▶ **WORK ITEM**
In the records below, find the line that holds "Task: Select Deutsch". Restate it and every later line exactly, stopping at the end and skipping pictures.

Items listed in a dataset:
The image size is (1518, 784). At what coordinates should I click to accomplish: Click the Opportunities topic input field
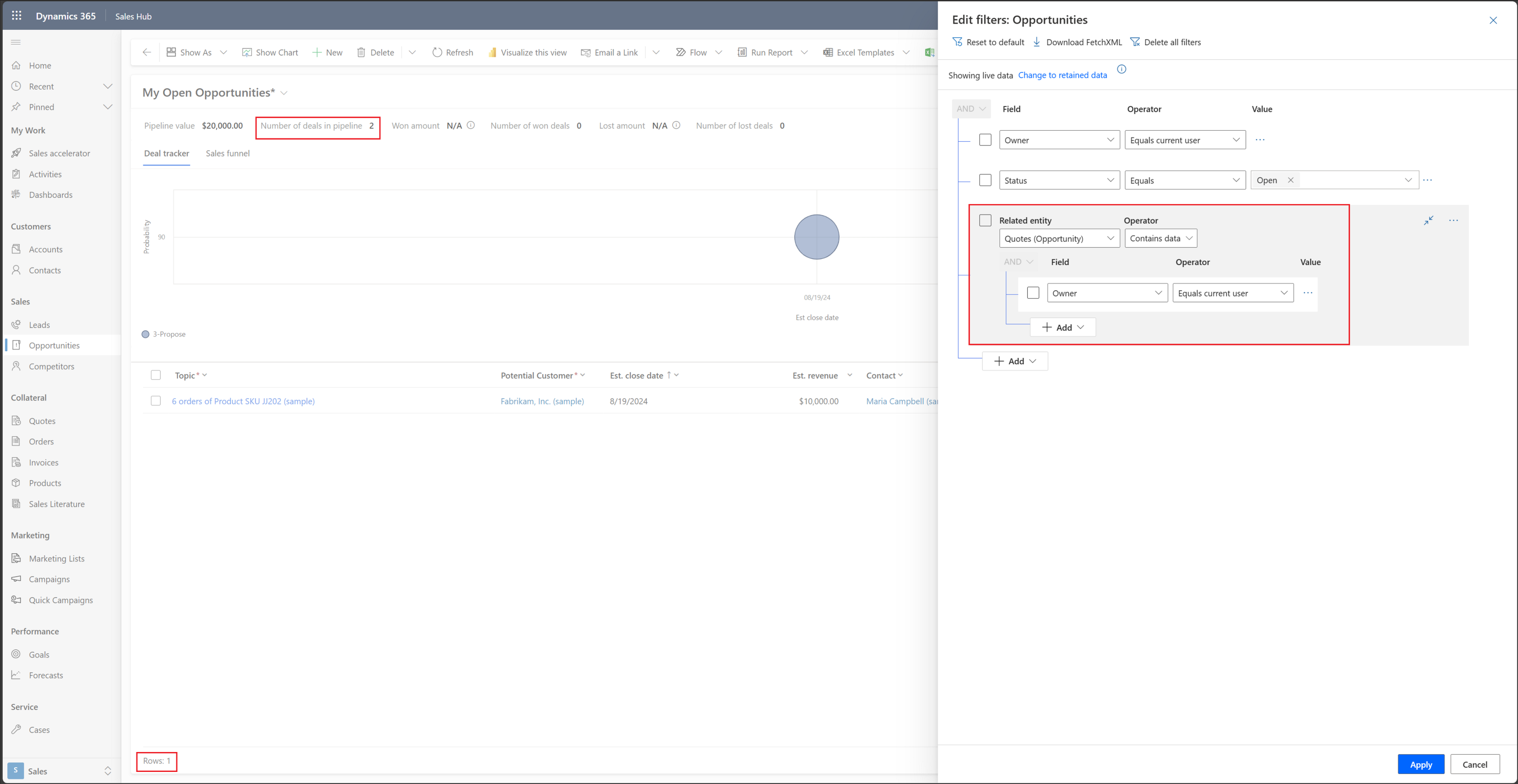(x=244, y=401)
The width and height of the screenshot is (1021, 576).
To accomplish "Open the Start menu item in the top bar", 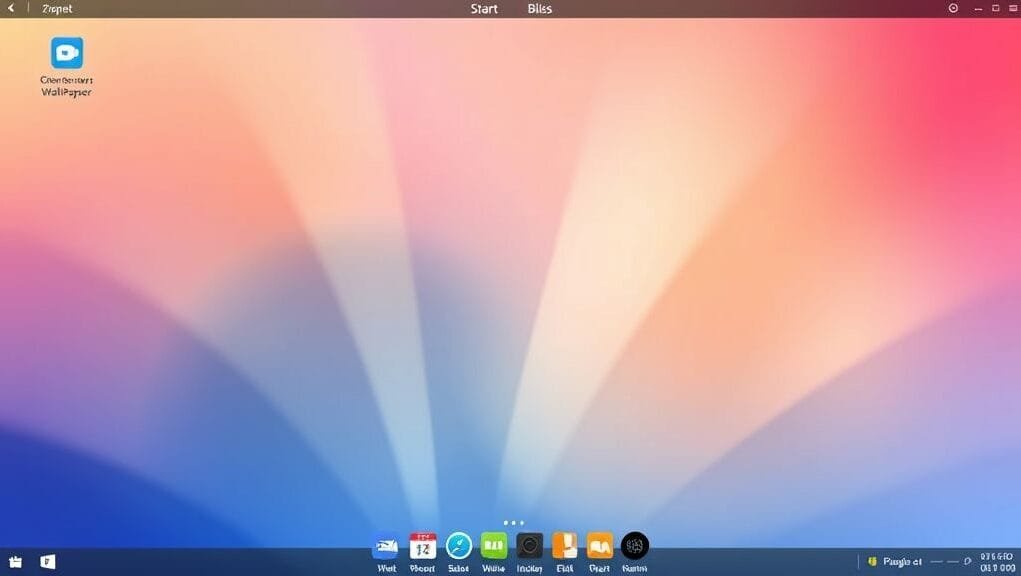I will (x=483, y=8).
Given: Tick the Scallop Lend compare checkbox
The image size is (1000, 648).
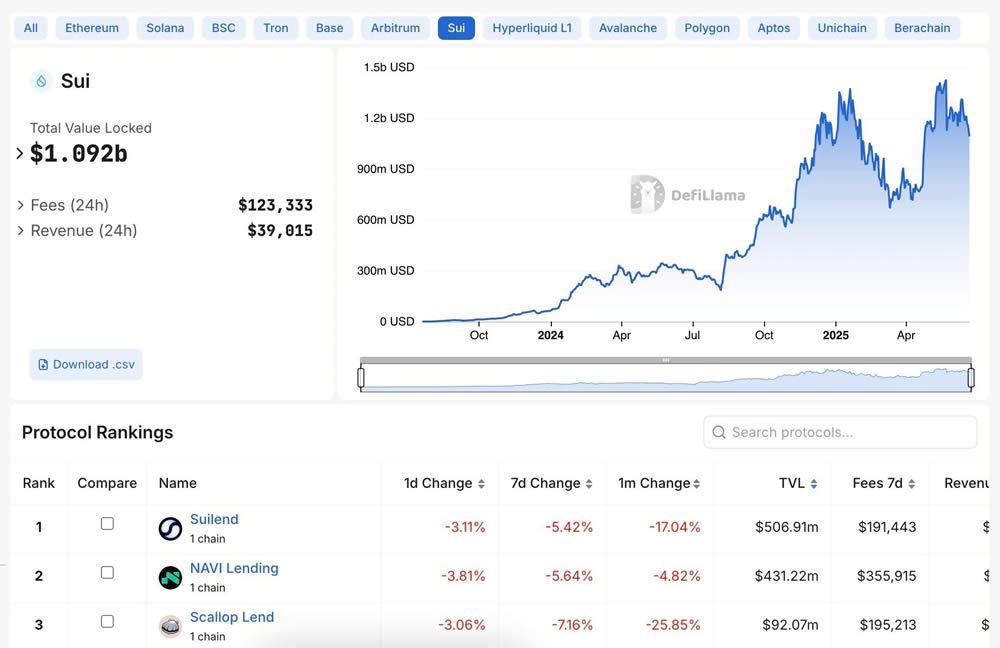Looking at the screenshot, I should pyautogui.click(x=107, y=621).
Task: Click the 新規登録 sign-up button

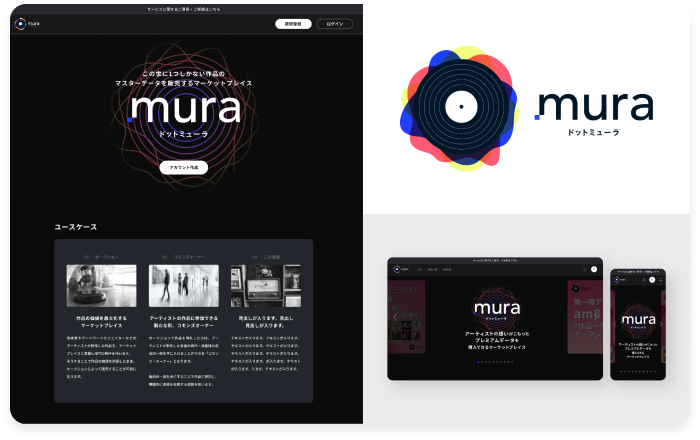Action: [289, 23]
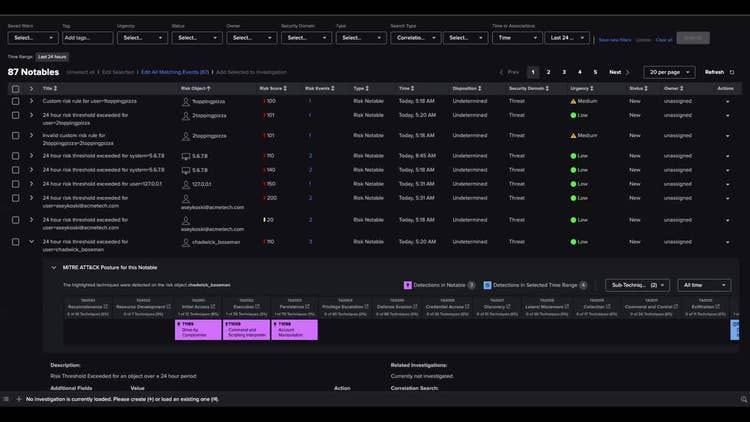Open Actions menu arrow for first notable row

point(727,101)
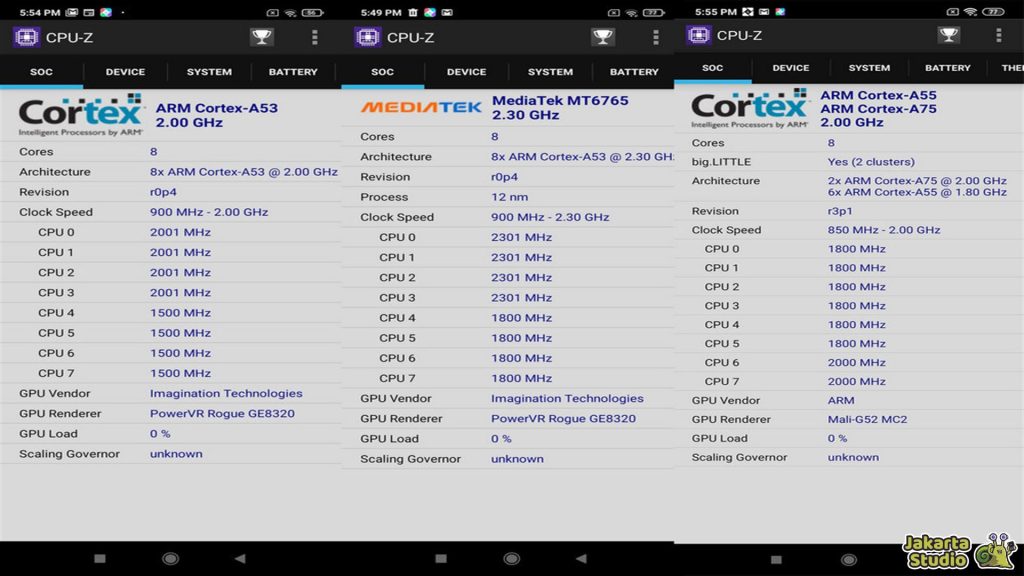Click the MediaTek logo on the middle phone
Screen dimensions: 1024x576
click(x=421, y=107)
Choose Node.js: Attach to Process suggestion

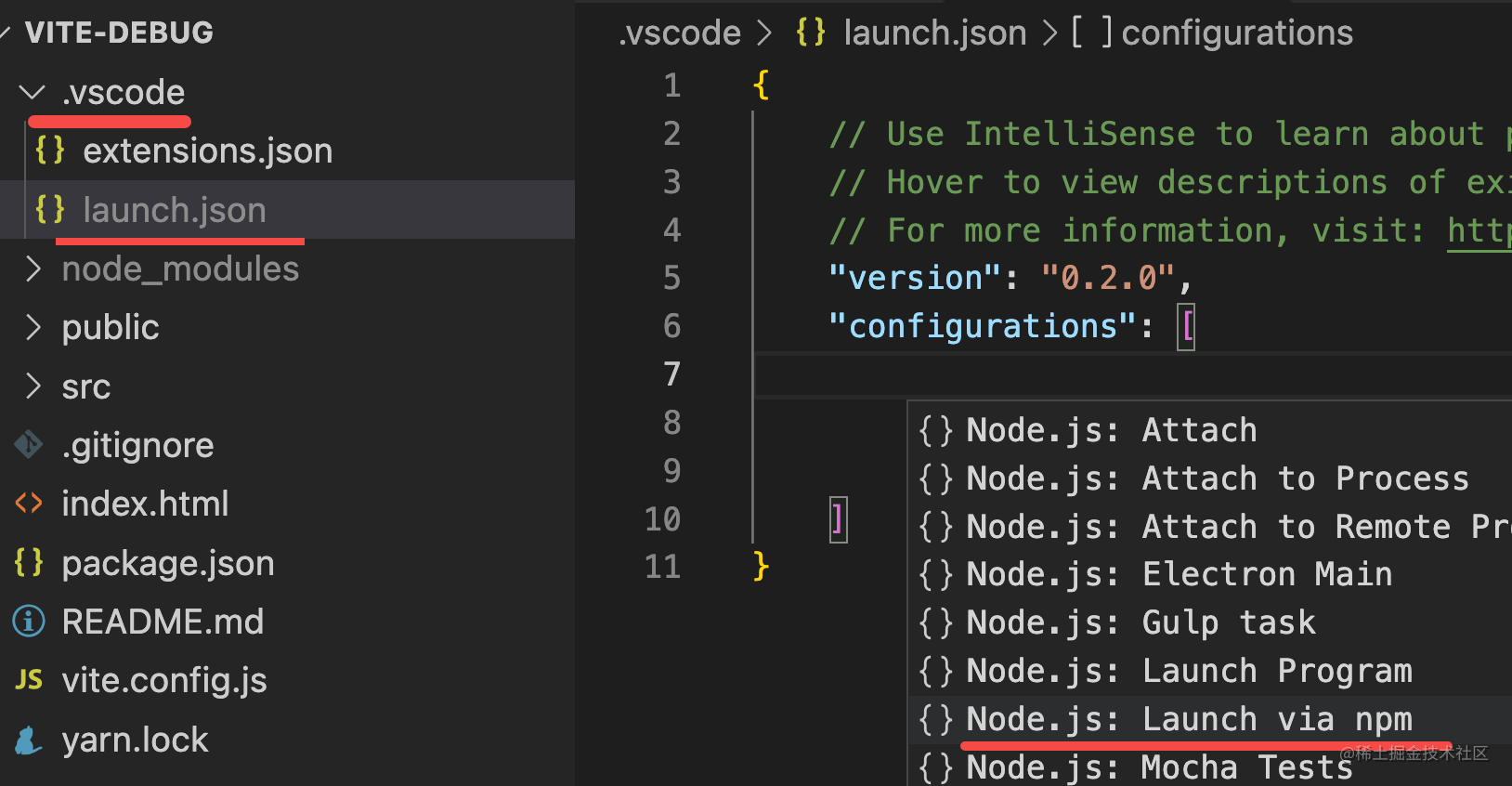coord(1217,478)
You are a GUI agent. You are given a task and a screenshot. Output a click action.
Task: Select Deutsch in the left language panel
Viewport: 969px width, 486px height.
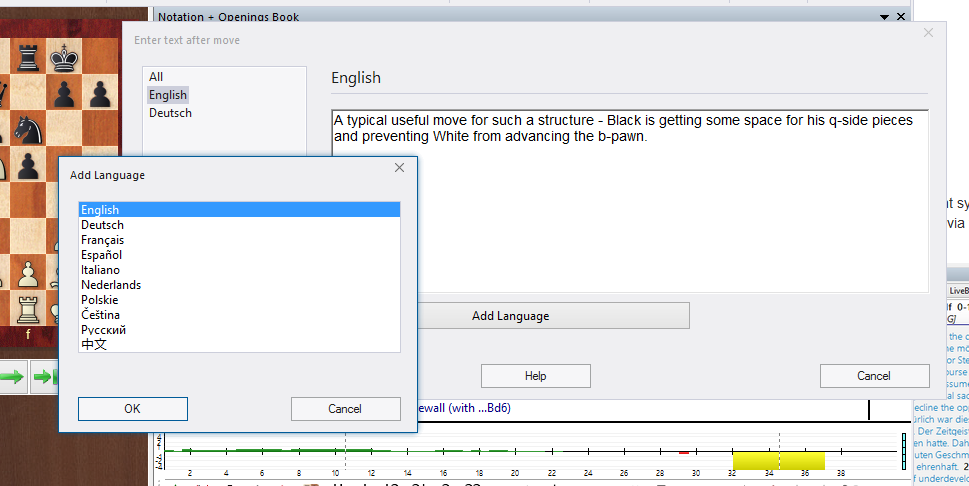(170, 113)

▶ **WRITTEN SOLUTION**
Task: Select Deutsch in the left language panel
Viewport: 969px width, 486px height.
(170, 113)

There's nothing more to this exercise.